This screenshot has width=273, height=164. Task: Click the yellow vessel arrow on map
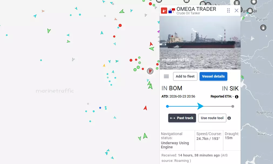pos(104,66)
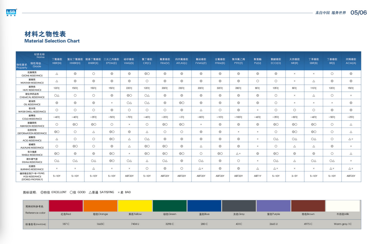
Task: Select the NBR(N) column header
Action: 57,61
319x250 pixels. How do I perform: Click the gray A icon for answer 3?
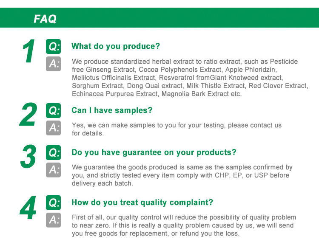click(53, 170)
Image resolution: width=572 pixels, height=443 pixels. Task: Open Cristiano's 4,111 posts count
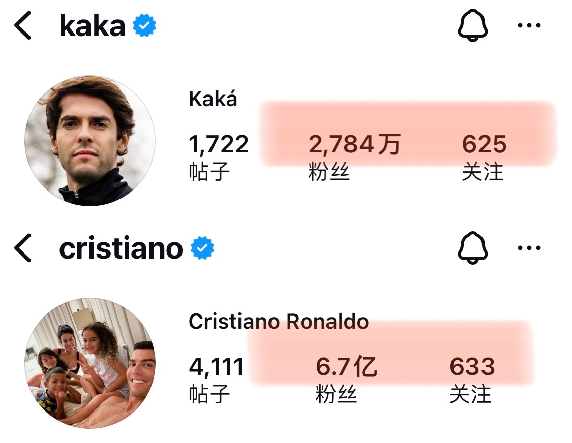click(x=216, y=379)
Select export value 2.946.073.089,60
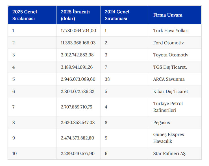Image resolution: width=209 pixels, height=166 pixels. (x=78, y=79)
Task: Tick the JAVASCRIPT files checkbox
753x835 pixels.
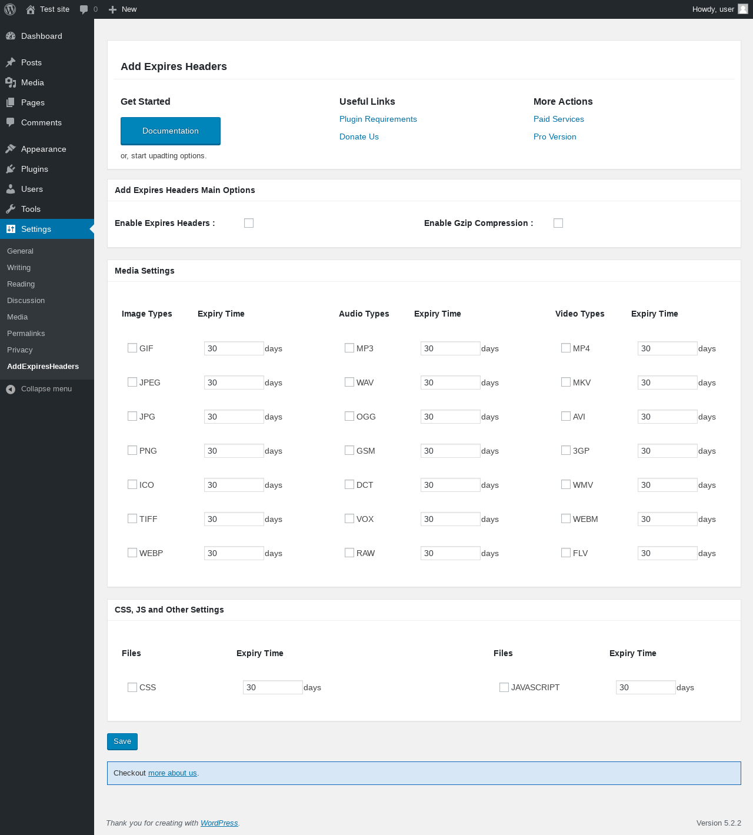Action: 504,687
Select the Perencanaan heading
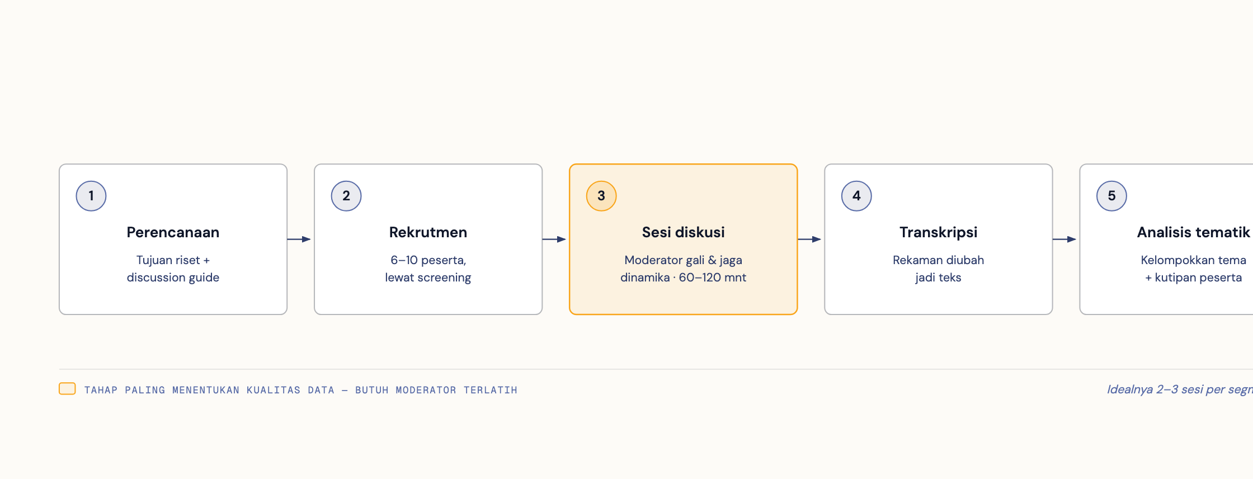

################

_TASK DETAILS_
In the copy you write, the data above must appear exactly, with no pictures.

_SOLVED PROBLEM_
This screenshot has width=273, height=164. Task: Click the yellow vessel arrow on map
pos(104,66)
Task: Select the NBR(N) column header
Action: 57,61
319x250 pixels. How do I perform: Click the gray A icon for answer 3?
click(53, 170)
Image resolution: width=572 pixels, height=443 pixels. Task: Open Cristiano's 4,111 posts count
click(x=216, y=379)
Select export value 2.946.073.089,60
Image resolution: width=209 pixels, height=166 pixels. (x=78, y=79)
Task: Tick the JAVASCRIPT files checkbox
753x835 pixels.
Action: 504,687
Select the Perencanaan heading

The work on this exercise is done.